### Job
Return each of the rows below word for word, with nothing added, dropped, or altered.

### Items
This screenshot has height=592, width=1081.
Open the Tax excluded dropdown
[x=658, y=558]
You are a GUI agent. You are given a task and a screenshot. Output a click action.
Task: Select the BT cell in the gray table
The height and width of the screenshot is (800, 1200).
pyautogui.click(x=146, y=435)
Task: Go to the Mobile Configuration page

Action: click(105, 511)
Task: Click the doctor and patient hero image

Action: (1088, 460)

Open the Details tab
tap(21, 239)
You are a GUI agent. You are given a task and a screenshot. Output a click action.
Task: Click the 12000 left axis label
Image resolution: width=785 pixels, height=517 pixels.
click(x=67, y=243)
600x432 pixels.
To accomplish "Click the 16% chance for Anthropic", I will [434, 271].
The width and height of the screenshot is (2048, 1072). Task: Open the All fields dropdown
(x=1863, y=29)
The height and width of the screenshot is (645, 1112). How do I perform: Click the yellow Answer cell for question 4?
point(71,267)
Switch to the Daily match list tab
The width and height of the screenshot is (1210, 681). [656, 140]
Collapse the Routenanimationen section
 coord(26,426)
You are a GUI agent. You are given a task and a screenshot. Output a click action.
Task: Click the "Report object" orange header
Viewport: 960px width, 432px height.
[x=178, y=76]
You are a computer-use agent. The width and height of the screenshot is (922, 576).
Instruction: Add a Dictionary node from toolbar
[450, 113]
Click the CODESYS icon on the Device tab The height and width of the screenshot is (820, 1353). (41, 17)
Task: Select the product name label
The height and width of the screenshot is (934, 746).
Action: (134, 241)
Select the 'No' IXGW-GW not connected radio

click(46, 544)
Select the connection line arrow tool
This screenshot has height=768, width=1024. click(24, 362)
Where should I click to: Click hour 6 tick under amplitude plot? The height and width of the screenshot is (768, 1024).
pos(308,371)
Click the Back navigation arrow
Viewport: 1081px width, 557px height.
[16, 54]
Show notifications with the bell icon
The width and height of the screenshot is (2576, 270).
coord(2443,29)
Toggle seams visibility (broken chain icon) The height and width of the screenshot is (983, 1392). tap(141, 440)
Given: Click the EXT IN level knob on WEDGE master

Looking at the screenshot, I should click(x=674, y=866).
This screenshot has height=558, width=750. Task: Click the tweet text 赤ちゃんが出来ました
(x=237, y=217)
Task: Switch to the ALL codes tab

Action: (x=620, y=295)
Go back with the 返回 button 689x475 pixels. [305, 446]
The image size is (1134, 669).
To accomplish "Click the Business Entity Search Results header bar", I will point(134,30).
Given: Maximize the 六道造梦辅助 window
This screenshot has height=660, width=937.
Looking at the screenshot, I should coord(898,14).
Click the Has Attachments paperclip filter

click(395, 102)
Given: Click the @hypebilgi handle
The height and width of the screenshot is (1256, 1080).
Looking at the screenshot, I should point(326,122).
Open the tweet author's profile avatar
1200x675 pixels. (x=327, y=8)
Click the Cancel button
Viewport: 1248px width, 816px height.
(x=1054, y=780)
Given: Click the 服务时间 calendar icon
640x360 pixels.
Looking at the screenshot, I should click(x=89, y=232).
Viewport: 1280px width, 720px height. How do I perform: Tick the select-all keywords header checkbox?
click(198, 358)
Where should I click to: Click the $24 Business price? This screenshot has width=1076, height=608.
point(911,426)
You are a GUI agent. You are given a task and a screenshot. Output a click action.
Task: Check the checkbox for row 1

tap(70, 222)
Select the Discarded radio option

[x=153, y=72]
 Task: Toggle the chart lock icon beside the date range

### Correct response
This screenshot has height=592, width=1081.
Open the Tax excluded dropdown
[x=658, y=558]
You are a GUI agent. You are given a task and a screenshot. Output a click action.
Task: Select the BT cell in the gray table
The height and width of the screenshot is (800, 1200).
pyautogui.click(x=146, y=435)
Task: Go to the Mobile Configuration page

Action: click(105, 511)
Task: Click the doctor and patient hero image

Action: (1088, 460)

Open the Details tab
tap(21, 239)
You are a GUI agent. You are given a task and a screenshot. Output a click action.
Task: Click the 12000 left axis label
Image resolution: width=785 pixels, height=517 pixels.
click(x=67, y=243)
600x432 pixels.
To accomplish "Click the 16% chance for Anthropic", I will [434, 271].
The width and height of the screenshot is (2048, 1072). Task: Open the All fields dropdown
(x=1863, y=29)
The height and width of the screenshot is (645, 1112). How do I perform: Click the yellow Answer cell for question 4?
point(71,267)
Switch to the Daily match list tab
The width and height of the screenshot is (1210, 681). [656, 140]
Collapse the Routenanimationen section
 coord(26,426)
You are a GUI agent. You are given a task and a screenshot. Output a click action.
Task: Click the "Report object" orange header
Viewport: 960px width, 432px height.
[x=178, y=76]
You are a computer-use agent. The width and height of the screenshot is (922, 576).
Instruction: Add a Dictionary node from toolbar
[450, 113]
Click the CODESYS icon on the Device tab The height and width of the screenshot is (820, 1353). (41, 17)
Task: Select the product name label
The height and width of the screenshot is (934, 746).
Action: (134, 241)
Select the 'No' IXGW-GW not connected radio

click(46, 544)
Select the connection line arrow tool
This screenshot has height=768, width=1024. click(24, 362)
Where should I click to: Click hour 6 tick under amplitude plot? The height and width of the screenshot is (768, 1024).
pos(308,371)
Click the Back navigation arrow
Viewport: 1081px width, 557px height.
[16, 54]
Show notifications with the bell icon
The width and height of the screenshot is (2576, 270).
coord(2443,29)
Toggle seams visibility (broken chain icon) The height and width of the screenshot is (983, 1392). tap(141, 440)
Given: Click the EXT IN level knob on WEDGE master

Looking at the screenshot, I should click(x=674, y=866).
This screenshot has height=558, width=750. Task: Click the tweet text 赤ちゃんが出来ました
(x=237, y=217)
Task: Switch to the ALL codes tab

Action: (x=620, y=295)
Go back with the 返回 button 689x475 pixels. [305, 446]
The image size is (1134, 669).
To accomplish "Click the Business Entity Search Results header bar", I will point(134,30).
Given: Maximize the 六道造梦辅助 window
This screenshot has height=660, width=937.
Looking at the screenshot, I should coord(898,14).
Click the Has Attachments paperclip filter

click(395, 102)
Given: Click the @hypebilgi handle
The height and width of the screenshot is (1256, 1080).
Looking at the screenshot, I should point(326,122).
Open the tweet author's profile avatar
1200x675 pixels. (x=327, y=8)
Click the Cancel button
Viewport: 1248px width, 816px height.
(x=1054, y=780)
Given: Click the 服务时间 calendar icon
640x360 pixels.
Looking at the screenshot, I should click(x=89, y=232).
Viewport: 1280px width, 720px height. How do I perform: Tick the select-all keywords header checkbox?
click(198, 358)
Where should I click to: Click the $24 Business price? This screenshot has width=1076, height=608.
point(911,426)
You are a GUI agent. You are given a task and a screenshot. Output a click action.
Task: Check the checkbox for row 1

tap(70, 222)
Select the Discarded radio option

[x=153, y=72]
 Task: Toggle the chart lock icon beside the date range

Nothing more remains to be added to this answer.